▶ [Try it]: What is needed is an exact transcription of every record below.

▶ [Recorded information]:

━━━━━━━━

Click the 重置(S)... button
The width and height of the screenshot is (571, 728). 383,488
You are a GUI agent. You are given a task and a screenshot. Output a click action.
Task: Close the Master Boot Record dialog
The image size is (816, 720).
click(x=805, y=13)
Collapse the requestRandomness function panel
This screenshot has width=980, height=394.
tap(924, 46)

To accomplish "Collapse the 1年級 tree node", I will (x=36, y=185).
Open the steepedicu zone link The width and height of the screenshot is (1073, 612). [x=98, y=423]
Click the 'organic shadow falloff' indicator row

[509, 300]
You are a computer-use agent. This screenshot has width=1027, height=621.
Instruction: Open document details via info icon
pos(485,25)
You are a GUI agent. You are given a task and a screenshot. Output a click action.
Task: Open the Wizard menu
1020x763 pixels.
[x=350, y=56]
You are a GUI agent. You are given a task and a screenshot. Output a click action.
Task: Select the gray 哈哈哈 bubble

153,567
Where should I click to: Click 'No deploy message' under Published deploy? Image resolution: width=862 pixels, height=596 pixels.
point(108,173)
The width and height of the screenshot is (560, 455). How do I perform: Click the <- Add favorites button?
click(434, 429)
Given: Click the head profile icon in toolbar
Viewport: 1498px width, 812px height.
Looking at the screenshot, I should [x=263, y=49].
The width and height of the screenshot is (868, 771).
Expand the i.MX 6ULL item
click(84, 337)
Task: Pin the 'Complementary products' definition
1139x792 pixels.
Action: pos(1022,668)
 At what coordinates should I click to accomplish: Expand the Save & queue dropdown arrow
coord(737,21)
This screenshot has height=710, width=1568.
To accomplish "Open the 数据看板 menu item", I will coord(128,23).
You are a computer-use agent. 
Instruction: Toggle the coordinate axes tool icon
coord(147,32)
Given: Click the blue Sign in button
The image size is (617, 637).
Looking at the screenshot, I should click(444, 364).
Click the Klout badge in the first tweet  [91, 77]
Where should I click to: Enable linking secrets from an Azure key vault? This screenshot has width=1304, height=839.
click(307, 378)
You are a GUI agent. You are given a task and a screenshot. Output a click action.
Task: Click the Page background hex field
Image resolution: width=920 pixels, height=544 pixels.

━━━━━━━━

▶ [Result]:
Click the 重置(S)... button
The width and height of the screenshot is (571, 728). 383,488
You are a GUI agent. You are given a task and a screenshot. Output a click action.
Task: Close the Master Boot Record dialog
The image size is (816, 720).
click(x=805, y=13)
Collapse the requestRandomness function panel
This screenshot has width=980, height=394.
tap(924, 46)

To accomplish "Collapse the 1年級 tree node", I will (x=36, y=185).
Open the steepedicu zone link The width and height of the screenshot is (1073, 612). [x=98, y=423]
Click the 'organic shadow falloff' indicator row

[509, 300]
You are a computer-use agent. This screenshot has width=1027, height=621.
Instruction: Open document details via info icon
pos(485,25)
You are a GUI agent. You are given a task and a screenshot. Output a click action.
Task: Open the Wizard menu
1020x763 pixels.
[x=350, y=56]
You are a GUI agent. You are given a task and a screenshot. Output a click action.
Task: Select the gray 哈哈哈 bubble

153,567
Where should I click to: Click 'No deploy message' under Published deploy? Image resolution: width=862 pixels, height=596 pixels.
point(108,173)
The width and height of the screenshot is (560, 455). How do I perform: Click the <- Add favorites button?
click(434, 429)
Given: Click the head profile icon in toolbar
Viewport: 1498px width, 812px height.
Looking at the screenshot, I should [x=263, y=49].
The width and height of the screenshot is (868, 771).
Expand the i.MX 6ULL item
click(84, 337)
Task: Pin the 'Complementary products' definition
1139x792 pixels.
Action: pos(1022,668)
 At what coordinates should I click to accomplish: Expand the Save & queue dropdown arrow
coord(737,21)
This screenshot has height=710, width=1568.
To accomplish "Open the 数据看板 menu item", I will coord(128,23).
You are a computer-use agent. 
Instruction: Toggle the coordinate axes tool icon
coord(147,32)
Given: Click the blue Sign in button
The image size is (617, 637).
Looking at the screenshot, I should click(444, 364).
Click the Klout badge in the first tweet  [91, 77]
Where should I click to: Enable linking secrets from an Azure key vault? This screenshot has width=1304, height=839.
click(307, 378)
You are a GUI agent. You are given a task and a screenshot. Output a click action.
Task: Click the Page background hex field
Image resolution: width=920 pixels, height=544 pixels.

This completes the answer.